▶ _Exercise instructions_
Which lines in the material below contain the string "checkbox", with case counting? Return each of those lines in full.

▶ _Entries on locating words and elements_
◇ ◇ ◇ ◇
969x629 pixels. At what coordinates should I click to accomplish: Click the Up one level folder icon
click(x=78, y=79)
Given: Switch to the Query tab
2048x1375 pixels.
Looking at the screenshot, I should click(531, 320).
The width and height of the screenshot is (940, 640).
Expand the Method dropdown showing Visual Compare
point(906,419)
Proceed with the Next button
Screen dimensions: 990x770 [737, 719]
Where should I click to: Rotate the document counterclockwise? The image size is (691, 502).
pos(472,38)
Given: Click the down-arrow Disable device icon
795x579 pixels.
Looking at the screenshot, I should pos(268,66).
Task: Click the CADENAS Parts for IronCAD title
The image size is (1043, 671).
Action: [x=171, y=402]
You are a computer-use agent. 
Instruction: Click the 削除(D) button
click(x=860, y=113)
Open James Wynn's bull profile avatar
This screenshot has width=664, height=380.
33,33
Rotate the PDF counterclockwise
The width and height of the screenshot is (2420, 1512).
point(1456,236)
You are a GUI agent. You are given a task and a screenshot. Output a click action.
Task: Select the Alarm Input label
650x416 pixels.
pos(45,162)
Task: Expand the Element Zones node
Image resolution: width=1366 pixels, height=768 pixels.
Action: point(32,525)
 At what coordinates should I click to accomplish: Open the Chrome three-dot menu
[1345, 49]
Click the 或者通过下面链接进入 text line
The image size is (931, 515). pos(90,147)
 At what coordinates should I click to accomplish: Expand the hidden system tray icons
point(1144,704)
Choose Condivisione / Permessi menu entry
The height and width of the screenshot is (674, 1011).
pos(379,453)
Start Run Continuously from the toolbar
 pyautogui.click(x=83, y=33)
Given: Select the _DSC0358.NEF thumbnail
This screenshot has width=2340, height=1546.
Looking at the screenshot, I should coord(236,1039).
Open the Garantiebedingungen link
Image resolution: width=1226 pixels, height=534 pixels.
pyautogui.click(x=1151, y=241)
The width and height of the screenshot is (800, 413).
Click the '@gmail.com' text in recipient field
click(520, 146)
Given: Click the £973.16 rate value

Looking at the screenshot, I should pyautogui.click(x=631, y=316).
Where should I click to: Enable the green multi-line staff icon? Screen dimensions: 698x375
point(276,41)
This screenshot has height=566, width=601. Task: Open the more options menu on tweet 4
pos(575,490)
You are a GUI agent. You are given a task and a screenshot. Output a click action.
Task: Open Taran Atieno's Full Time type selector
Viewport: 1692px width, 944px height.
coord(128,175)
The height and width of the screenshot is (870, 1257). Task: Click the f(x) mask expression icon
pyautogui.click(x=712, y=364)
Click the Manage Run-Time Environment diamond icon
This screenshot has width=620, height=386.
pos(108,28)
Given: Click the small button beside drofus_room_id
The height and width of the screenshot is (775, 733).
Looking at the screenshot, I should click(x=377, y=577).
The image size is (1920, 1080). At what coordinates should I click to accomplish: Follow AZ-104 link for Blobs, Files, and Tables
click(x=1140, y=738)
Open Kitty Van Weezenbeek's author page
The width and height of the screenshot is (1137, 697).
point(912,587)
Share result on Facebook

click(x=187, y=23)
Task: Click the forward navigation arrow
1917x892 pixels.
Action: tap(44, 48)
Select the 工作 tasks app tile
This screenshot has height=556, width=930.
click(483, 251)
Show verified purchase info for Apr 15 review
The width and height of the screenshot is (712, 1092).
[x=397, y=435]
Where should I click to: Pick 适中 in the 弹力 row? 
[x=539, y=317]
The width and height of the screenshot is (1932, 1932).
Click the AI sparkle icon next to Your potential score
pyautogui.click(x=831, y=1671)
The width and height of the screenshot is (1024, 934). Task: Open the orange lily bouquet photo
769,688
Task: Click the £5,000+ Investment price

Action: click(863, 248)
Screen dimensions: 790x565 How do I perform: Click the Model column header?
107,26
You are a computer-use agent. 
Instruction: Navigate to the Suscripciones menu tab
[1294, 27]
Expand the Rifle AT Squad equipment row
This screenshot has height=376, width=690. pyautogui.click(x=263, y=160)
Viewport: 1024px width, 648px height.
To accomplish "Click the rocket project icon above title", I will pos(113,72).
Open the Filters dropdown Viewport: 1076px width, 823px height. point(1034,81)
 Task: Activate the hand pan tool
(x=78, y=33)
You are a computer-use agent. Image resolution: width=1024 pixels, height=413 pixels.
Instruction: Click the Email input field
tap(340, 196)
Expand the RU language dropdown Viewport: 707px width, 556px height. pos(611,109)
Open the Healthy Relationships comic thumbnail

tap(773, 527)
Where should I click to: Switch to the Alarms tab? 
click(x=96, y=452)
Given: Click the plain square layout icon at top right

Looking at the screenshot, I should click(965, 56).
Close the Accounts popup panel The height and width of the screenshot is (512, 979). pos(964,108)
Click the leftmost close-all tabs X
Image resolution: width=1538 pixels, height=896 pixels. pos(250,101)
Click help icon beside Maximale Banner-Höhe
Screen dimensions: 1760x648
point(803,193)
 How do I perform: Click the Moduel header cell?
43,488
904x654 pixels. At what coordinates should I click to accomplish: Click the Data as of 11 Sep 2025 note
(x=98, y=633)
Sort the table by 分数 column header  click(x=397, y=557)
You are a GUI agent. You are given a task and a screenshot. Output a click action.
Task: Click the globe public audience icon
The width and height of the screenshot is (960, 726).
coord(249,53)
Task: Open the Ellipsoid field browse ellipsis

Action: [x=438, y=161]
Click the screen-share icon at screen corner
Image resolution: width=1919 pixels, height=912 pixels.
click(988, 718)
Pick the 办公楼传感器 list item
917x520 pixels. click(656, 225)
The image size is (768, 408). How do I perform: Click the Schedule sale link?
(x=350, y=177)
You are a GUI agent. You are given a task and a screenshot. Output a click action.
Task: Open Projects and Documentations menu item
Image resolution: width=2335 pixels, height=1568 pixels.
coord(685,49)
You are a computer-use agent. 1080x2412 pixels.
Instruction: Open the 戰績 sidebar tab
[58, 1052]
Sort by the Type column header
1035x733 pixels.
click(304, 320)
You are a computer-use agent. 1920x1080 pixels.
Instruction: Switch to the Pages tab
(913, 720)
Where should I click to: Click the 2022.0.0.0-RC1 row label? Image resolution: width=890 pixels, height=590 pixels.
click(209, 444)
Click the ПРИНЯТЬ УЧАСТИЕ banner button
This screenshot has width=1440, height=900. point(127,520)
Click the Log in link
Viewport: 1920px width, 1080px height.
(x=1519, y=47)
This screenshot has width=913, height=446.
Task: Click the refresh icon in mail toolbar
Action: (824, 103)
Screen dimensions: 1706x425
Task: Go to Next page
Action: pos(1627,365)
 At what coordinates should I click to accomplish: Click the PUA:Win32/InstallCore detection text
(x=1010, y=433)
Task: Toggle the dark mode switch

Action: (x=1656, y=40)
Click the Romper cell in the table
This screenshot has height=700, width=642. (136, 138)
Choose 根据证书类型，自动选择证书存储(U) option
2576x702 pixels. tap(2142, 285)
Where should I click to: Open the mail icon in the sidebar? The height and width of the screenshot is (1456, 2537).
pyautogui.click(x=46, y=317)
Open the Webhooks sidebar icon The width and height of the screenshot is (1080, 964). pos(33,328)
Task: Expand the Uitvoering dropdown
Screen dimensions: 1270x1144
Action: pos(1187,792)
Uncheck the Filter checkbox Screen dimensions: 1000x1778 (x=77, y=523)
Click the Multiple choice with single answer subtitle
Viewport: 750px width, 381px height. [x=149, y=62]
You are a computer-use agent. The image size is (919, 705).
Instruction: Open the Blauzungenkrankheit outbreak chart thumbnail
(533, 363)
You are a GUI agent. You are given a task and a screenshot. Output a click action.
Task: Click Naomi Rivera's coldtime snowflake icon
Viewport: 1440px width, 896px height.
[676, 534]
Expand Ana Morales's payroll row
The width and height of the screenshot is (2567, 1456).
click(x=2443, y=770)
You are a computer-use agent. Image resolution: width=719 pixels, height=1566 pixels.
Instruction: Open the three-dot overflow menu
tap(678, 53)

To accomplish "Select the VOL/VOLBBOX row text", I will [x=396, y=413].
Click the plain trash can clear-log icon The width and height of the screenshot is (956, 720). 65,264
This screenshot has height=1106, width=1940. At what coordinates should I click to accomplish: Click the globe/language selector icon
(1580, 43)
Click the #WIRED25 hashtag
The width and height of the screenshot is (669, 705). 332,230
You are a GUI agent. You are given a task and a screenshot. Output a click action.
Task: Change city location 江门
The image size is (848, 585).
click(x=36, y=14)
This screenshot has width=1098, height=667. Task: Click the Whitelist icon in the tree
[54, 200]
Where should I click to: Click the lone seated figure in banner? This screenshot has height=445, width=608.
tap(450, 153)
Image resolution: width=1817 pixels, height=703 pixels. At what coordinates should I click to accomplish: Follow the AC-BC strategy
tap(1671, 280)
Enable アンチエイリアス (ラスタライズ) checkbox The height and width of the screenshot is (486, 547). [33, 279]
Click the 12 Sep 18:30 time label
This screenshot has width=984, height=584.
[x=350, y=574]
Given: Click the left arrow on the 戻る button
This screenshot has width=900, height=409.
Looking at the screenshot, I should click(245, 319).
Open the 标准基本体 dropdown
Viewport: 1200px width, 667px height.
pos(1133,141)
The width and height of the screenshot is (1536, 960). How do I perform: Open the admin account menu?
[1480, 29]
◇ ◇ ◇ ◇
▶ _Exercise solution_
Uncheck the Filter checkbox Screen dimensions: 1000x1778 (x=77, y=523)
Enable アンチエイリアス (ラスタライズ) checkbox The height and width of the screenshot is (486, 547). [33, 279]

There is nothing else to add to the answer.